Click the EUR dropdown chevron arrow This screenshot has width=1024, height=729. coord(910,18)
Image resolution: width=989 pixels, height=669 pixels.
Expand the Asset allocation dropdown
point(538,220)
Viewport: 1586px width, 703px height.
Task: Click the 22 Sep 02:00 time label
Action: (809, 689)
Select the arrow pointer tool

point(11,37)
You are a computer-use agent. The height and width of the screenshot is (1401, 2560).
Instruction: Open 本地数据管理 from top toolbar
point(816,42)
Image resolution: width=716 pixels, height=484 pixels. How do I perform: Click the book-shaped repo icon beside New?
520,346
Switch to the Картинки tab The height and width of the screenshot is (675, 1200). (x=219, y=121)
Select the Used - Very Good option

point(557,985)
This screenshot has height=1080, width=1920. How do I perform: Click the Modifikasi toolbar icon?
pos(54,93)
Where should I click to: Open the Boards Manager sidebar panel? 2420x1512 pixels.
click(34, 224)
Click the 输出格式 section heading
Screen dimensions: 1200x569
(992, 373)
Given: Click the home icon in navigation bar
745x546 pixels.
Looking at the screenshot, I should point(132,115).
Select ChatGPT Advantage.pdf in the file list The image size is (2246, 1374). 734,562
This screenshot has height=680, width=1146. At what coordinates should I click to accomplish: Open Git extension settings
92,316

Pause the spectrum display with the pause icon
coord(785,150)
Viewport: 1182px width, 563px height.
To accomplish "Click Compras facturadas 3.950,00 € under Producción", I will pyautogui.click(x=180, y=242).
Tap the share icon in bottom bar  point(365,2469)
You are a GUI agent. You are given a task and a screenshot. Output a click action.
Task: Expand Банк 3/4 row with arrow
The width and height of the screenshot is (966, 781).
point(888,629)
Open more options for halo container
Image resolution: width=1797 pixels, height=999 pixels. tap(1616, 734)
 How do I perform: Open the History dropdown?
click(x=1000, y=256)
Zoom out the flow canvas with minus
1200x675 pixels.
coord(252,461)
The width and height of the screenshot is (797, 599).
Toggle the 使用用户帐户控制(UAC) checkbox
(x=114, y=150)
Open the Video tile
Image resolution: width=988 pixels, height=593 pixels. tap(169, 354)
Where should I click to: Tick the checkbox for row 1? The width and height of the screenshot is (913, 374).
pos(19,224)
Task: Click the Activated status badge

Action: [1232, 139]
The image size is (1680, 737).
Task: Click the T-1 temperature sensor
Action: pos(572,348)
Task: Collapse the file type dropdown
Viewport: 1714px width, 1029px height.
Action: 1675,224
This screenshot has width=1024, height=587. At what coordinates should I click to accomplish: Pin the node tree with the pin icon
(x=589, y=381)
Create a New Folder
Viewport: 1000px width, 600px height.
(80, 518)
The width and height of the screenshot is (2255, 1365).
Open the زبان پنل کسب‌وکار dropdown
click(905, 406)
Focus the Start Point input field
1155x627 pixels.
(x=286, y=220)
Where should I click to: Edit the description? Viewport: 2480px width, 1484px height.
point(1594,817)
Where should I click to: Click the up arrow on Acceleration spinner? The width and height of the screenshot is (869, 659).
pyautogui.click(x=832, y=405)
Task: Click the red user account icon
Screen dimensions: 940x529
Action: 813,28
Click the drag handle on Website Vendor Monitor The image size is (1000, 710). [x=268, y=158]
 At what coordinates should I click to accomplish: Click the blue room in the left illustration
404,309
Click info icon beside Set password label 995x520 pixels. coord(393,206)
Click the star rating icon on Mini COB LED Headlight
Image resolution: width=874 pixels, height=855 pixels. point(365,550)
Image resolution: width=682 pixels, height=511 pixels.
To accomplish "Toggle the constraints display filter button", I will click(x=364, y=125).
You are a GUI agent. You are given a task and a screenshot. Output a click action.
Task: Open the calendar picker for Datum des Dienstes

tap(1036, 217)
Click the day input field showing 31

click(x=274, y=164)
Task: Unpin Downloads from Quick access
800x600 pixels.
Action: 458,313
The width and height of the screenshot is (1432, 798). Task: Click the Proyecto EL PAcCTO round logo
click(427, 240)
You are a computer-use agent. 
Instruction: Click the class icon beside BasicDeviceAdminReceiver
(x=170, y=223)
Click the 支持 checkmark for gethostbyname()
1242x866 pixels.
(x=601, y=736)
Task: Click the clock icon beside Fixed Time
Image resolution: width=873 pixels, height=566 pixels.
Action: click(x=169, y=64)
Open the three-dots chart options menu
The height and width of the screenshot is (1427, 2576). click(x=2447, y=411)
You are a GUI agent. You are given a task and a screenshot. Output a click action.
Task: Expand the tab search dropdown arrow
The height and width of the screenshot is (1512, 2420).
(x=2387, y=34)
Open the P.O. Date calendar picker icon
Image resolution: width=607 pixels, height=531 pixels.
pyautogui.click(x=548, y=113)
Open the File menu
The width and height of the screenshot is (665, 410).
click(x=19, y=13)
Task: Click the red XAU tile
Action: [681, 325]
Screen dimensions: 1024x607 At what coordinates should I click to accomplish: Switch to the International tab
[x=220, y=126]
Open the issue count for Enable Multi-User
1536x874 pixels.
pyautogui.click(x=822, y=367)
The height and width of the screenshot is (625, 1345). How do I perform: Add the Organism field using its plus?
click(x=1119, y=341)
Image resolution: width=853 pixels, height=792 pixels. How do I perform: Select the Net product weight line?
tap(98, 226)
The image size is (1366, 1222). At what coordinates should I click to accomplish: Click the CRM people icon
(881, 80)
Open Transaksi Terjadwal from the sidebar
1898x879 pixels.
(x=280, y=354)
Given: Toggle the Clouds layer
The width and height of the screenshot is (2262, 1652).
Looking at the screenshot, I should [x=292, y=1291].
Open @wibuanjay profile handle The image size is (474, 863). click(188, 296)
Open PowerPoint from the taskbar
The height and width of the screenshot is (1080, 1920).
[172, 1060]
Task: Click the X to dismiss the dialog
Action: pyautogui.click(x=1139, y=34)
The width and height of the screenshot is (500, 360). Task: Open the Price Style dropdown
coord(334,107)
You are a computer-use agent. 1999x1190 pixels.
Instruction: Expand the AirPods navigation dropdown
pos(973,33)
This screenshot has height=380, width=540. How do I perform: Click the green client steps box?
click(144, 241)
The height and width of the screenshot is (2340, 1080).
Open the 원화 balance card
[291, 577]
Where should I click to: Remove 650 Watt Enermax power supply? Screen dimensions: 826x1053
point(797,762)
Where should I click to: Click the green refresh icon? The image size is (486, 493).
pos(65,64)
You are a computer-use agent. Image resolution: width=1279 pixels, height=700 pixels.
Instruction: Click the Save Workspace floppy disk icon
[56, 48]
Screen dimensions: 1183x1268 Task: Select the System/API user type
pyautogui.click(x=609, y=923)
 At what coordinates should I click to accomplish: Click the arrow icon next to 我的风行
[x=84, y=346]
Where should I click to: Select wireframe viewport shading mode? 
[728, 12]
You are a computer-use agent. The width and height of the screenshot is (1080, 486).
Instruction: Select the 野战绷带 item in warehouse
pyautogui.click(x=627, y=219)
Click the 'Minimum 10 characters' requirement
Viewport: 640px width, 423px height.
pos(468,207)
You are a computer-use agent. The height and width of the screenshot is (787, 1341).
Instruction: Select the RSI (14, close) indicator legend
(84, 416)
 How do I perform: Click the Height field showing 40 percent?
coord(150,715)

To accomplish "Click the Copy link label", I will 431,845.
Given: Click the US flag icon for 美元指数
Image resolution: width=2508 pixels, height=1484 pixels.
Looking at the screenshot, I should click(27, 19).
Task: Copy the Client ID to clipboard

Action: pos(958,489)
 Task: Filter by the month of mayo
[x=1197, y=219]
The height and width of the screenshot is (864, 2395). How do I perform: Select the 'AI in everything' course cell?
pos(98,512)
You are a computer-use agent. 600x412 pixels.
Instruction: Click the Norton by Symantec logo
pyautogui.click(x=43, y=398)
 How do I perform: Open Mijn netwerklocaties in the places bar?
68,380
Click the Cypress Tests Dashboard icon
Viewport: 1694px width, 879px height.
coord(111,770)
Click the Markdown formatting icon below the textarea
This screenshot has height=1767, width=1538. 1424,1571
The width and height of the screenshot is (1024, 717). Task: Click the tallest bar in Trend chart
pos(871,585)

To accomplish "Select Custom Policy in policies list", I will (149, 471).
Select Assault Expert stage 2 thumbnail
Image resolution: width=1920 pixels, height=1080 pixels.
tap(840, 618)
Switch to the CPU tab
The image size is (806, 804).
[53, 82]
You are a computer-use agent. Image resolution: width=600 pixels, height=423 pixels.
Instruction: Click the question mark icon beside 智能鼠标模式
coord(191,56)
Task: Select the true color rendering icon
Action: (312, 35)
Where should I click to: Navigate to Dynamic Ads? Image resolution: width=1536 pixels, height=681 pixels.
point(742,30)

--------------------

== OBJECTIVE ==
Copy out the items in the part that opens with the line containing "I will 431,845." and closes with the line containing "coord(111,770)", reproducing each line exactly.

== RESPONSE TO THIS TASK ==
To accomplish "Click the Copy link label", I will 431,845.
Given: Click the US flag icon for 美元指数
Image resolution: width=2508 pixels, height=1484 pixels.
Looking at the screenshot, I should click(27, 19).
Task: Copy the Client ID to clipboard

Action: pos(958,489)
 Task: Filter by the month of mayo
[x=1197, y=219]
The height and width of the screenshot is (864, 2395). How do I perform: Select the 'AI in everything' course cell?
pos(98,512)
You are a computer-use agent. 600x412 pixels.
Instruction: Click the Norton by Symantec logo
pyautogui.click(x=43, y=398)
 How do I perform: Open Mijn netwerklocaties in the places bar?
68,380
Click the Cypress Tests Dashboard icon
Viewport: 1694px width, 879px height.
coord(111,770)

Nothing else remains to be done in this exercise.